##### Data rows

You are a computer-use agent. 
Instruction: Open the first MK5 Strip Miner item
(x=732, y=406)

##########
##### Data rows

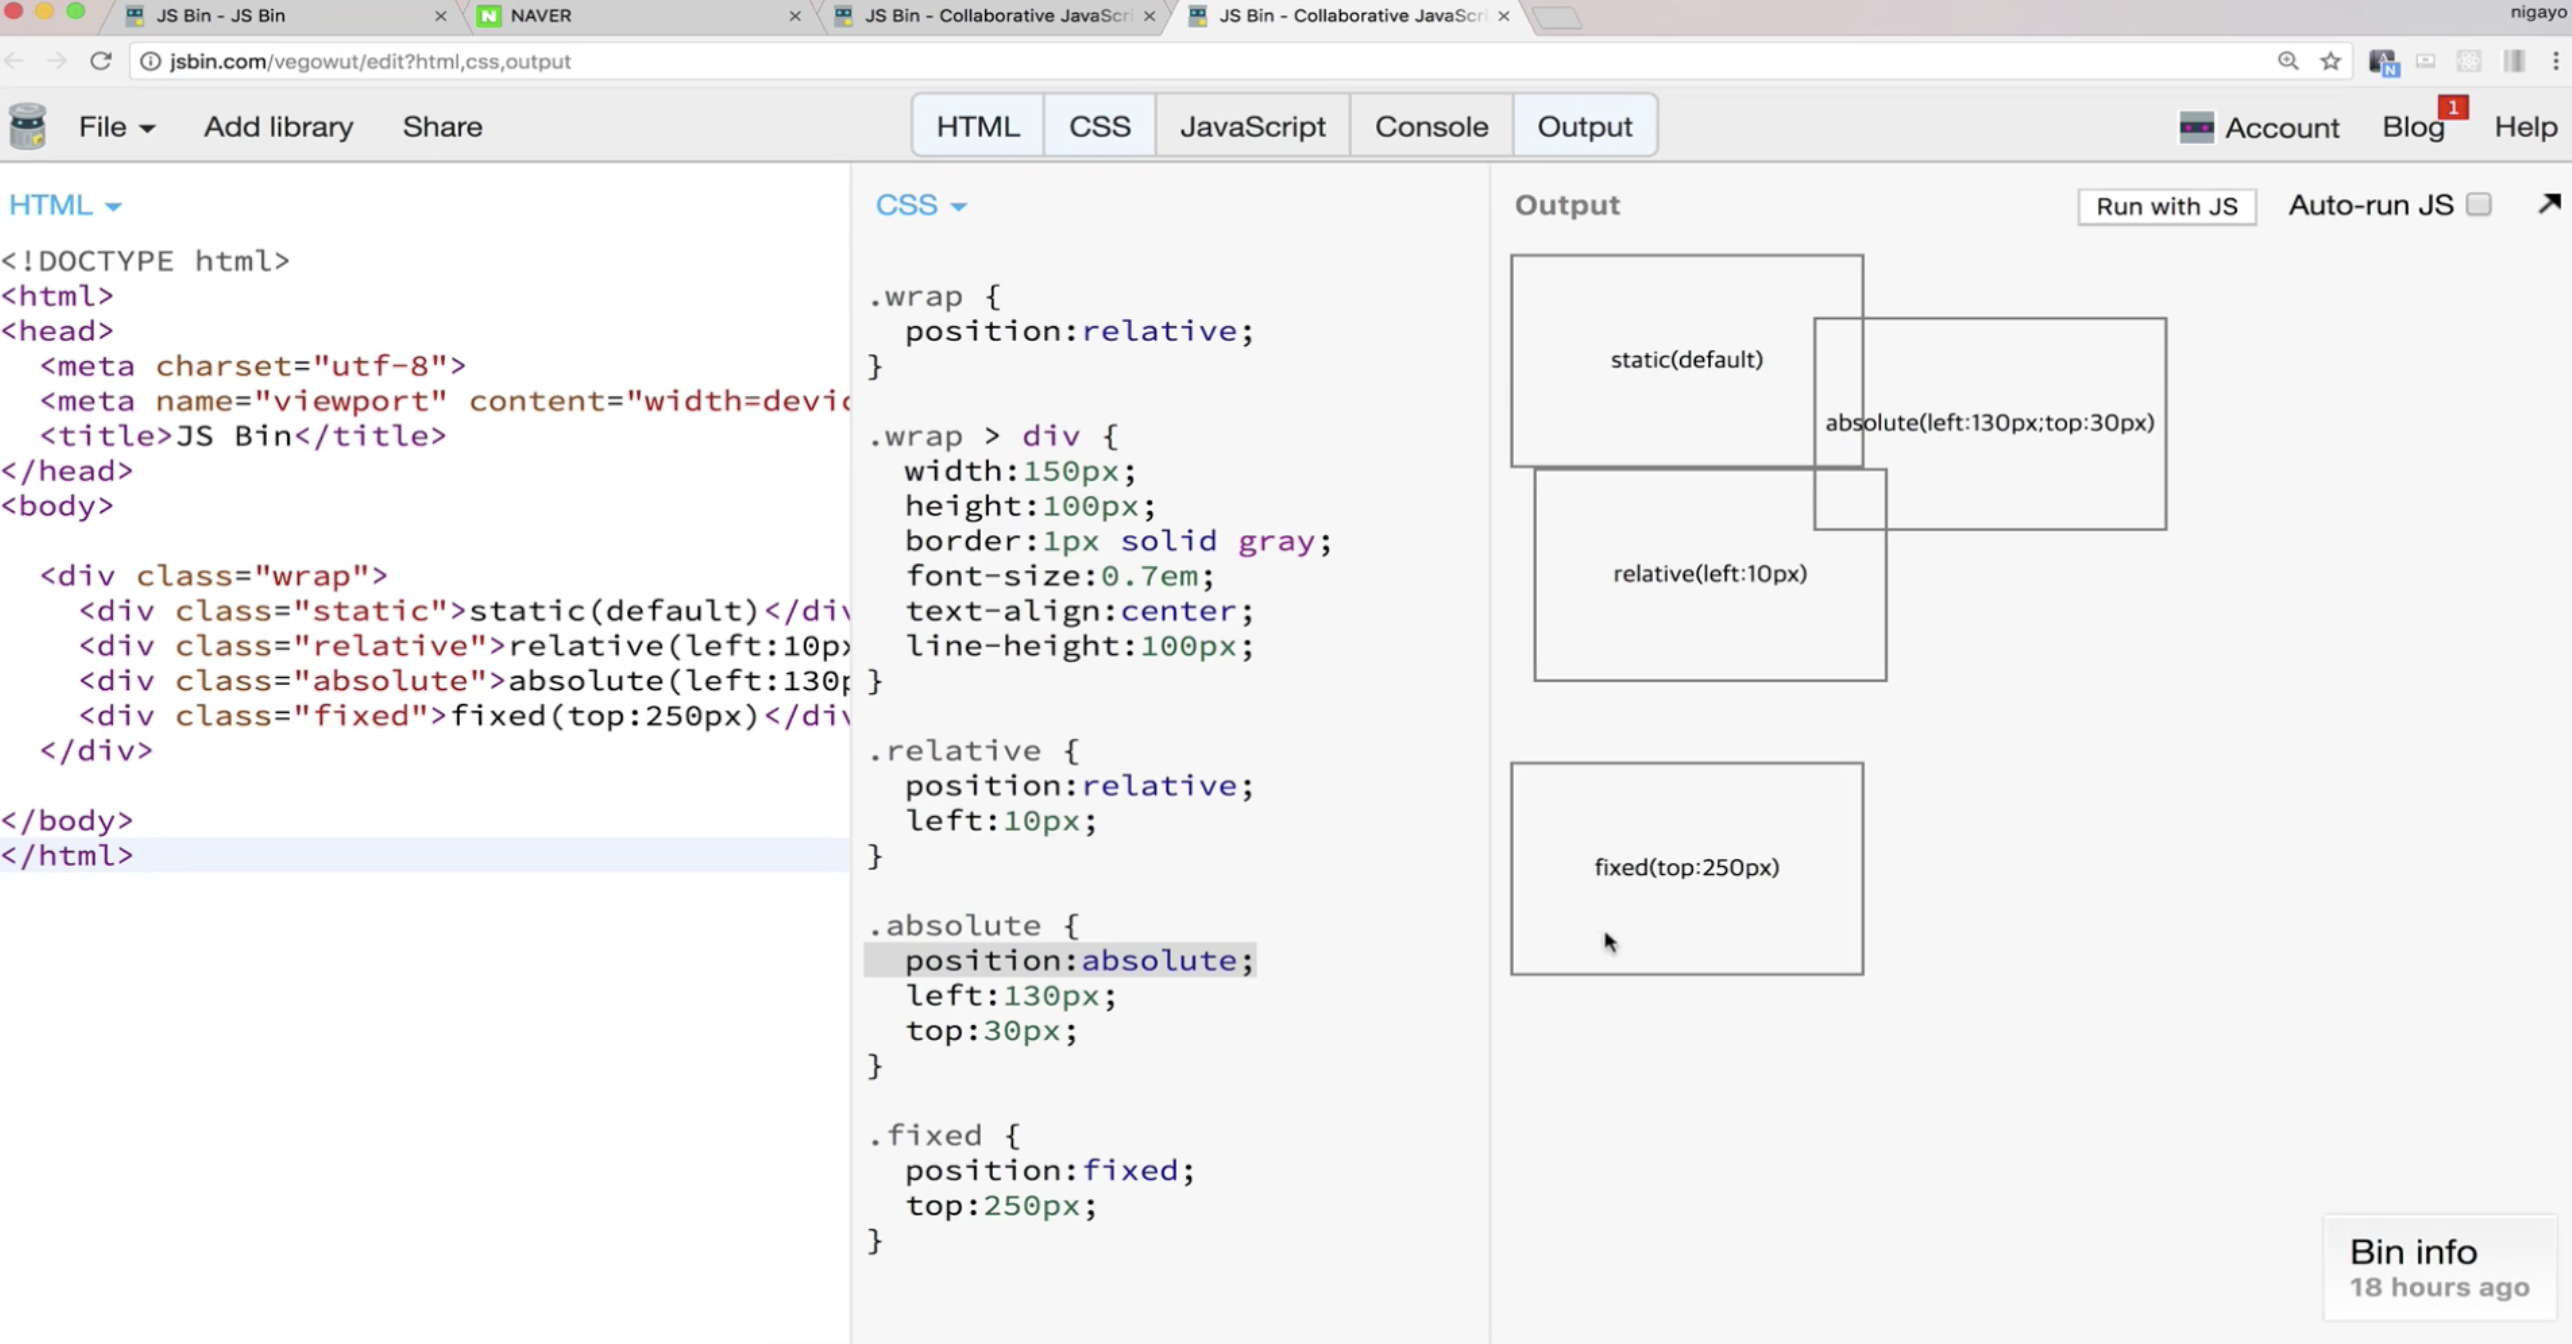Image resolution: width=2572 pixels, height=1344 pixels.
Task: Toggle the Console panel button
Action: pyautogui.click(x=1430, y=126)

##########

Please copy the records word for word, starting at the line containing "You are a computer-use agent." and ending at the line containing "(x=732, y=406)", with both of those lines included.

You are a computer-use agent. 
Instruction: Open the first MK5 Strip Miner item
(x=732, y=406)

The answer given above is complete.